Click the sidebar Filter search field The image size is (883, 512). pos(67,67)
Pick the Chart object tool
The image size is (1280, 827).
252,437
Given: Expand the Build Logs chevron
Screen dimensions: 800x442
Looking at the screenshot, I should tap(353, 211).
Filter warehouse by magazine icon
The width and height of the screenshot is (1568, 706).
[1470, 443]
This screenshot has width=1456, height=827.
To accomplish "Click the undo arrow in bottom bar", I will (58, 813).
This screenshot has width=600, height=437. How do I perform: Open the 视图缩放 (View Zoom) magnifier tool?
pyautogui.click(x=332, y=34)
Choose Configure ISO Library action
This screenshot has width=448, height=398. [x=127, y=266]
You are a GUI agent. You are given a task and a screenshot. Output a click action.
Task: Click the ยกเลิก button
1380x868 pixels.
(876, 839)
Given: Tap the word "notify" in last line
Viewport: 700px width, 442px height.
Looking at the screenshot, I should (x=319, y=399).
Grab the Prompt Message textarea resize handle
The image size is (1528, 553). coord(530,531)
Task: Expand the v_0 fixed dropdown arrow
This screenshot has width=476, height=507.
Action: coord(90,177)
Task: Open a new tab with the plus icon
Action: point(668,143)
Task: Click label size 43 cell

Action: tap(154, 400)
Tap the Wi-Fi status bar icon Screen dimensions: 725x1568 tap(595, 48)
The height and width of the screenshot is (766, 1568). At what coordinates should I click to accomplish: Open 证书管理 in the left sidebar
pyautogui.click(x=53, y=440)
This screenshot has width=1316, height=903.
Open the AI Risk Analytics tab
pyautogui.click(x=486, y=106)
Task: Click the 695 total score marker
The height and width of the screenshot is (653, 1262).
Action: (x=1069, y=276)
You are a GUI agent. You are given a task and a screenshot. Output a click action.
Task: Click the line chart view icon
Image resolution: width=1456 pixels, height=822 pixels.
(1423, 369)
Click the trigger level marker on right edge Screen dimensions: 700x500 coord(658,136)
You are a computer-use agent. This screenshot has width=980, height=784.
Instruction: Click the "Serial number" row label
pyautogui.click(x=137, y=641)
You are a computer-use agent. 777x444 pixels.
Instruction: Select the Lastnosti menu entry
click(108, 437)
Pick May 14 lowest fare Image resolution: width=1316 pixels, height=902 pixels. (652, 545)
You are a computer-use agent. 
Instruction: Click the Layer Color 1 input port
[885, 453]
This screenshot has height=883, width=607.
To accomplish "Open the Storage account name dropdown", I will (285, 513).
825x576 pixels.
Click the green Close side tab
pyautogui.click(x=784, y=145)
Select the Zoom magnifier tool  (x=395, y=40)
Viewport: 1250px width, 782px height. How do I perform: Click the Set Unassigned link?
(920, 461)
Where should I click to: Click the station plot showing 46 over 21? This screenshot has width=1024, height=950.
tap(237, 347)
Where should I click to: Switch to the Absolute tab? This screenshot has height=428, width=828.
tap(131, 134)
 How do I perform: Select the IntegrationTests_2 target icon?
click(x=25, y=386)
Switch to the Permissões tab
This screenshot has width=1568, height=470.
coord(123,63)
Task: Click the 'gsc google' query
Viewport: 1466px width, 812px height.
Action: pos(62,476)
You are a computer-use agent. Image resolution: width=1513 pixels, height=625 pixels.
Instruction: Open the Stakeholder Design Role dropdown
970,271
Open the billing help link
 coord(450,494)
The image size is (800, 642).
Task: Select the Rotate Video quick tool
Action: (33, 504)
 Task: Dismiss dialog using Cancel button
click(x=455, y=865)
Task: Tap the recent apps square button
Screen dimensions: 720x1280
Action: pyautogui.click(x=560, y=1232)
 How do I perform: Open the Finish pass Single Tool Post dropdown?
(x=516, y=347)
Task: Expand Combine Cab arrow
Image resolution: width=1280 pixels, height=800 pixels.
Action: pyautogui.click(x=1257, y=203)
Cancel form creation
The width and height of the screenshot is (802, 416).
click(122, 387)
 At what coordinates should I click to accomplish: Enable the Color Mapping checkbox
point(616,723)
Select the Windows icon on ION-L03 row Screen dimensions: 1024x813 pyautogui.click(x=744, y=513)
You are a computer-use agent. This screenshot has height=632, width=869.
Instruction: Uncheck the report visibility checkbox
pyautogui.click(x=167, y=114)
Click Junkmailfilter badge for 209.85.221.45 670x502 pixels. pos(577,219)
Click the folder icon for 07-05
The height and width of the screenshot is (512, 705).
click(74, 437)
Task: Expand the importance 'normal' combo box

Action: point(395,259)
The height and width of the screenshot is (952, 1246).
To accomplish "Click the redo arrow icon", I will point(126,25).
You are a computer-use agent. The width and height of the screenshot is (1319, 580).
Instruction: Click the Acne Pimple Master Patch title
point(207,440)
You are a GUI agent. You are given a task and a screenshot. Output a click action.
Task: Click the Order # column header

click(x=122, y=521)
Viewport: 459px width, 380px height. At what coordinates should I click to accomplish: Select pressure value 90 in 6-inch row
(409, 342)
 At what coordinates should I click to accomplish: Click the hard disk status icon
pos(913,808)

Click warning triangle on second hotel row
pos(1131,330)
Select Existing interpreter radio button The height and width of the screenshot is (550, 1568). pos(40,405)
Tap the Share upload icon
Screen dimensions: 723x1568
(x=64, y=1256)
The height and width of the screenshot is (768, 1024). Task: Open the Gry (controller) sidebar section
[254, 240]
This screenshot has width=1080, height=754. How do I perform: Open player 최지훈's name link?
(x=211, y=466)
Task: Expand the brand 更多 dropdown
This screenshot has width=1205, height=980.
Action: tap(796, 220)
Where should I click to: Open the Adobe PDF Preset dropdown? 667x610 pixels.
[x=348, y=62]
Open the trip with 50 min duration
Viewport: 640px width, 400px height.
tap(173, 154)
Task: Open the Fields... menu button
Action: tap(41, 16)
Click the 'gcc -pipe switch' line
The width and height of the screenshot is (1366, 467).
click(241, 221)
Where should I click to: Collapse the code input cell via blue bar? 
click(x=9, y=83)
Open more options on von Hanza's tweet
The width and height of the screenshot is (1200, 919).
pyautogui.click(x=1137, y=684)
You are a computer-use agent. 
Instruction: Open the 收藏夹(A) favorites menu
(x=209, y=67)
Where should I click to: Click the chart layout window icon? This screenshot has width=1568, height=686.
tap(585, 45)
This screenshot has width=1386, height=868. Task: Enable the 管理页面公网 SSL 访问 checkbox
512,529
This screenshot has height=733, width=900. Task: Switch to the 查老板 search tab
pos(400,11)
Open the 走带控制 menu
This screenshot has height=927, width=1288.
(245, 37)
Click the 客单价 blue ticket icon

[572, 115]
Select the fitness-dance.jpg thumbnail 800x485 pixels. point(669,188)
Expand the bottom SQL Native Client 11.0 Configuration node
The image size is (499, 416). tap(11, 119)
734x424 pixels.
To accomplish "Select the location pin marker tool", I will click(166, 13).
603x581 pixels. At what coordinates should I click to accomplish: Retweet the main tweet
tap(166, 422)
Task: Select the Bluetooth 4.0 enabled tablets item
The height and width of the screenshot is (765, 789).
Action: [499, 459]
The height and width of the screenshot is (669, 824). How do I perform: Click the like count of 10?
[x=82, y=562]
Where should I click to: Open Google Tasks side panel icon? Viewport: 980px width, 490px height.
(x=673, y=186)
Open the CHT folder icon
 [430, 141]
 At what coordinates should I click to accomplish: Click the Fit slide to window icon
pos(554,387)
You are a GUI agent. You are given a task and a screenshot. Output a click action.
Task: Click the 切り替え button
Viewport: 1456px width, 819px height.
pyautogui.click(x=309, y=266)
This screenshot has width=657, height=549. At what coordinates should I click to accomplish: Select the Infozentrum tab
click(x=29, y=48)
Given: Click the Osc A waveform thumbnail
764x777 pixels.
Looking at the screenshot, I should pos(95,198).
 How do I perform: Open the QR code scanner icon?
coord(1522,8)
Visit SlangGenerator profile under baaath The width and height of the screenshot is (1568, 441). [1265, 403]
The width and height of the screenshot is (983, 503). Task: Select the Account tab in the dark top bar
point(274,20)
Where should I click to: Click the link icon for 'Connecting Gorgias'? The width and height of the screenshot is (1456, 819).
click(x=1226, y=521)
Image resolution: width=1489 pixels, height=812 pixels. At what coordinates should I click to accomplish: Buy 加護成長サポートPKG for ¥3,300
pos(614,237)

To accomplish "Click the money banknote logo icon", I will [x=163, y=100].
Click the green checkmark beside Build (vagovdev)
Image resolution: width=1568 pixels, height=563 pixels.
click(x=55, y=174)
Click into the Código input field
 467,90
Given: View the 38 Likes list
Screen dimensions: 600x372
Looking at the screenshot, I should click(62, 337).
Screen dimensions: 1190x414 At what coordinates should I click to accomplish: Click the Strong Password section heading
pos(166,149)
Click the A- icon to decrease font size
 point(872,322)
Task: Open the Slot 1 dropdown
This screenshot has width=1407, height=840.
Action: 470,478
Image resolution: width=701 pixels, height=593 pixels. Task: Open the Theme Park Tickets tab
■ ■ ■ ■
§ Problem to work on: Find every line in the records that has the word "marker". Copy those lines.

§ Answer to the exercise:
Task: Click the 695 total score marker
Click the trigger level marker on right edge Screen dimensions: 700x500 coord(658,136)
To accomplish "Select the location pin marker tool", I will click(166, 13).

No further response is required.